症状別ツボ押しガイド【前編】

 強い痛みを感じる部分をプッシュ。痛みに耐えられるようになったら健康になっている証拠。

《知っておきたいツボ押しのポイント》

・1日1~2回、1回1~3分ツボ押し
 押しはじめは強い痛みを感じるものの、押し続けているうちに次第に痛みがやわらいでいく。最低30秒、できれば3分は押し続けたい。朝晩1回ずつ行い、痛みが気になるときには日に何度押してもOK。

・親指か第2関節の先を使う 
 ツボ押しに使う指は、人さし指、中指、親指。指圧は指の腹の部分で押すのが一般的だが、ツボに強い刺激を与える場合は親指の関節を曲げて、指先、または指を曲げて第2関節を押し当てる。

・症状が出ている側のツボを押す
 ツボは身体の左右にあるが、症状が出ている側のツボを押すのが原則。例えば、右のこめかみが痛む頭痛の場合は右側のツボを押す。どちらの痛みが強いかわからない場合は左右のツボを押してみて、より痛むほうのツボを刺激。

■「胸腺」を強化するツボで免疫力を増強
 中医学では、免疫力を強化するために大切なのは心臓の上にある「胸腺」という臓器だと考えられている。というのは、胸腺はウイルスなどの敵と戦う白血球を教育する器官だから。胸腺を強化するツボは胸と腕にある。

・神封(しんぽう)……わきの下の延長線上で乳首の高さ付近、身体の中心線から指幅2本分、乳頭側に寄ったところ。

押し方:両手の中指の先を左右のツボに当て、同じタイミングでグーッと力を入れて押す。

■めまいの原因は胃と肝臓の機能低下
 田中さんの長年の治療経験から、めまいは脂っこいものをとりすぎて胃や肝臓が弱っている人に起きることが多いとのこと。胃と肝臓を元気にするツボと、免疫力を強化するツボを刺激することでめまいを改善。

めまいのツボ2選 イラスト/アサミナオ

・上完骨(かみかんこつ)……耳の後ろの出っ張った骨(乳様突起)から指幅3本分後ろのくぼみが完骨で、そこから指幅1本分上のところ。
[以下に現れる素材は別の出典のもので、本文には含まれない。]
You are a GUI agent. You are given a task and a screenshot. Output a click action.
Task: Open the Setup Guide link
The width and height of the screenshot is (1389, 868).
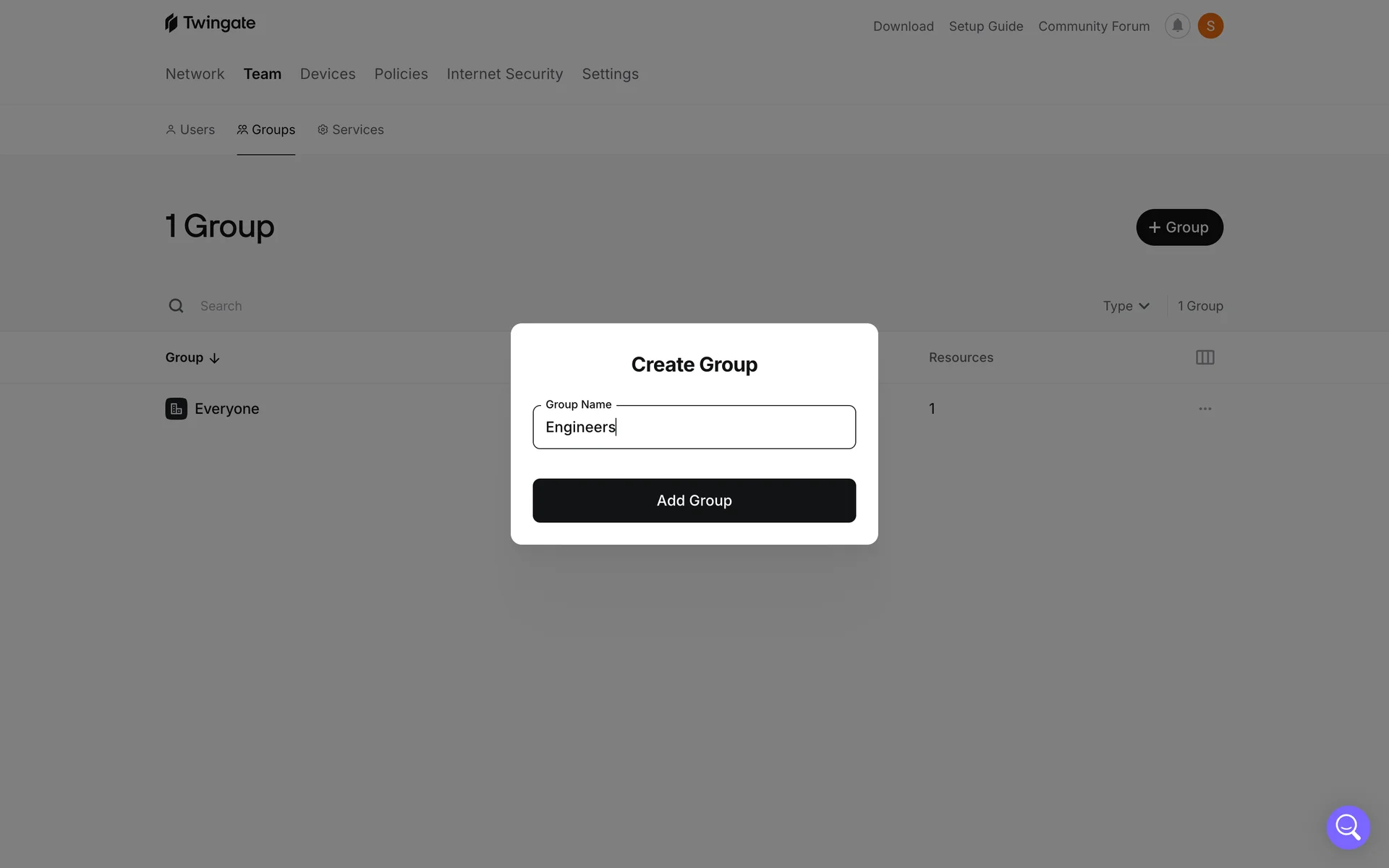click(x=985, y=26)

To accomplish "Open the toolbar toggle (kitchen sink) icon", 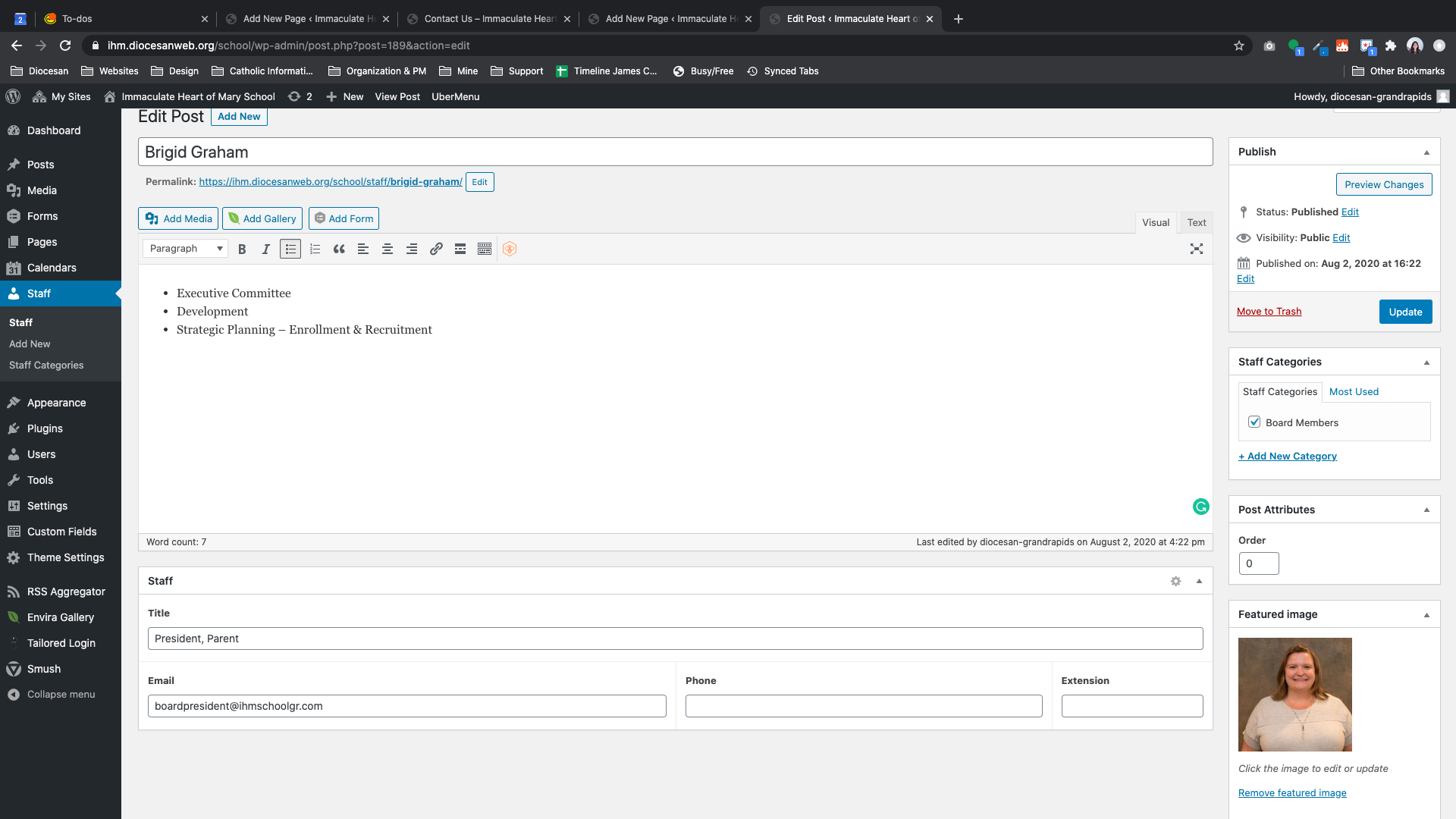I will click(485, 249).
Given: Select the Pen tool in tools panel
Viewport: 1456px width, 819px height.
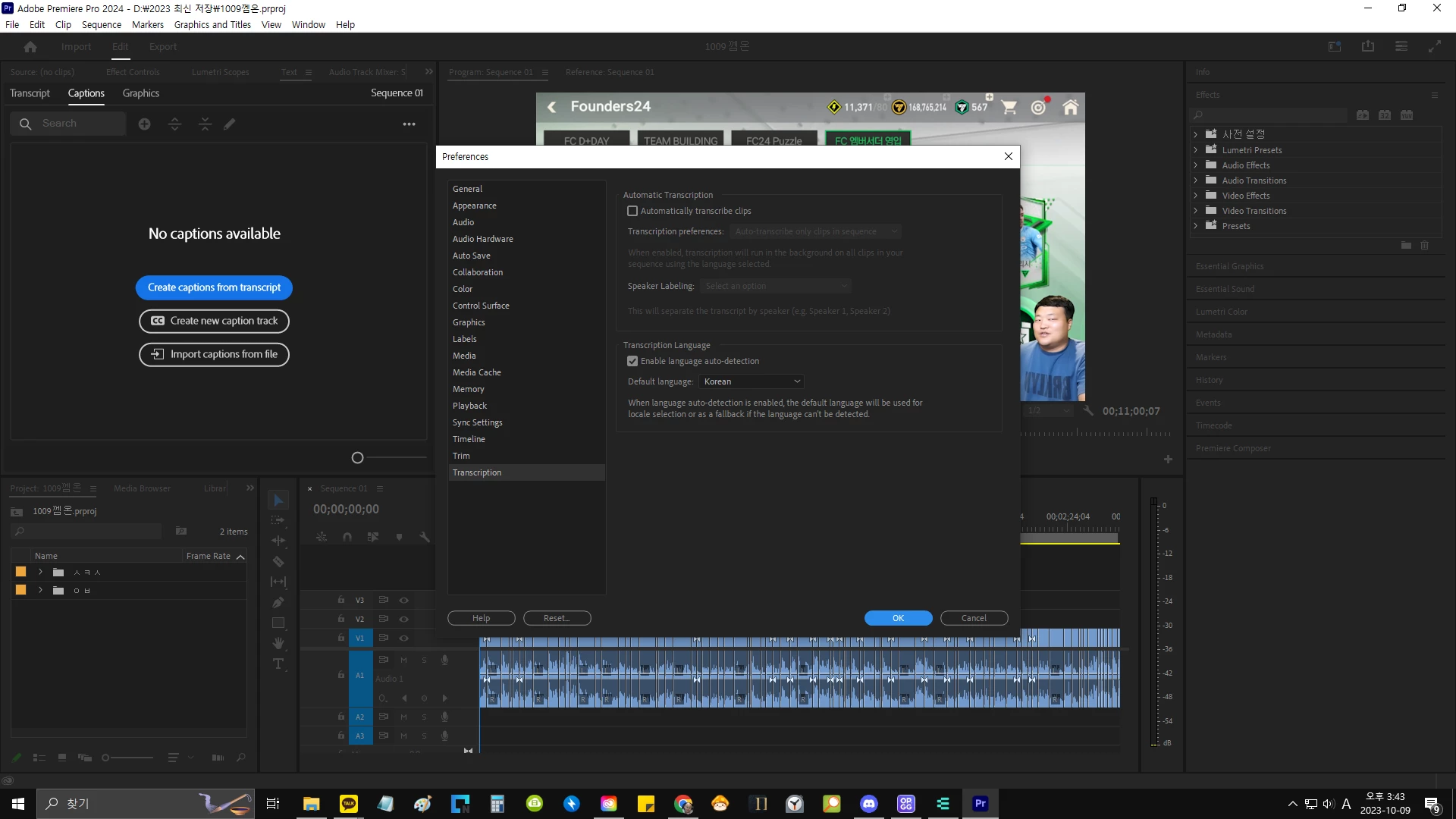Looking at the screenshot, I should click(278, 602).
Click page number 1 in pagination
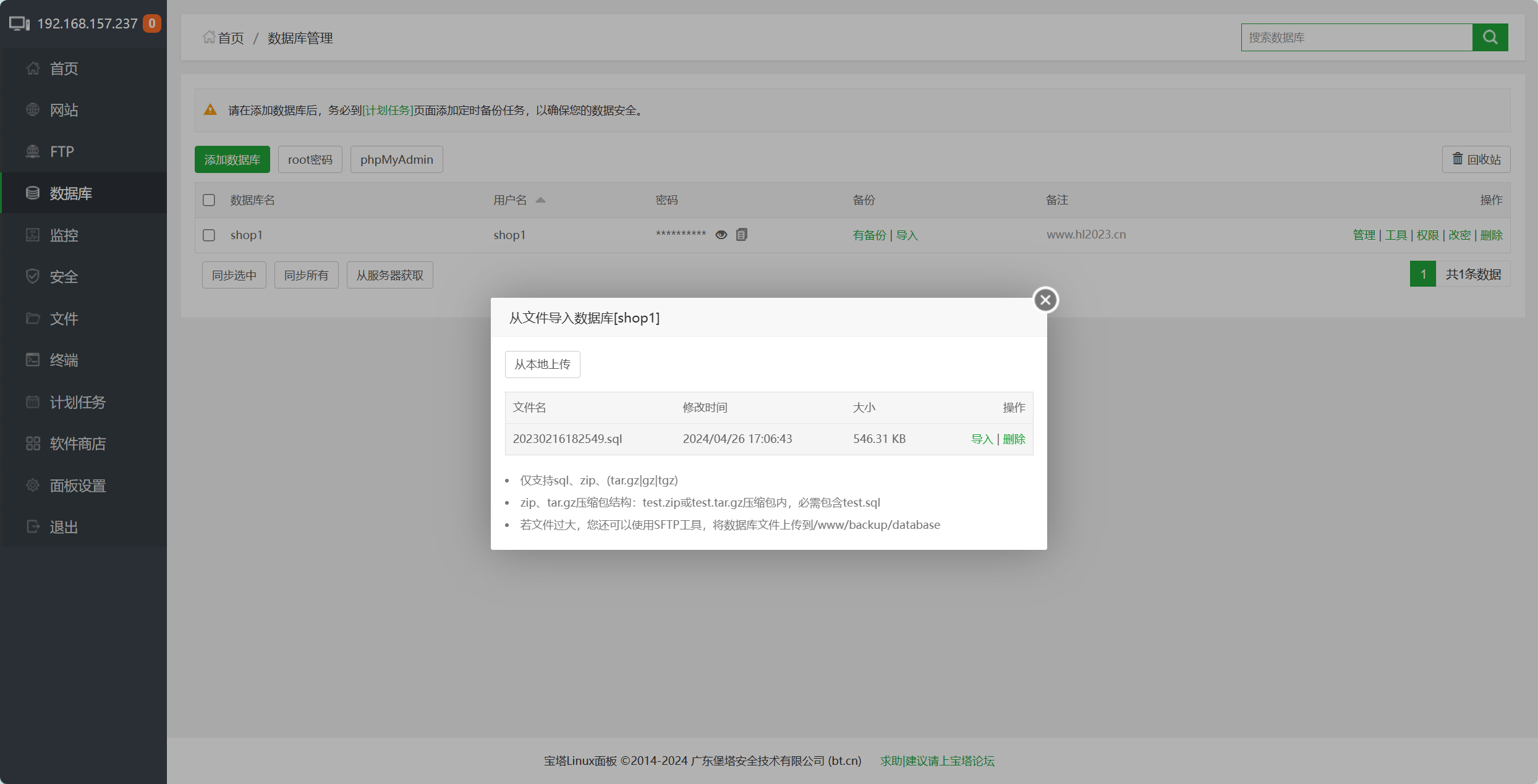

押し方:人さし指を曲げて第2関節をツボに当て、グーッと力を入れて押す。

・内関(ないかん)……手のひらを上に向け、手首にできるいちばん太い横ジワの真ん中からひじのほうへ指幅2本分寄ったところ。

押し方:手首をつかむように親指を押し当て、手のひら方向に向かってグーッと押す。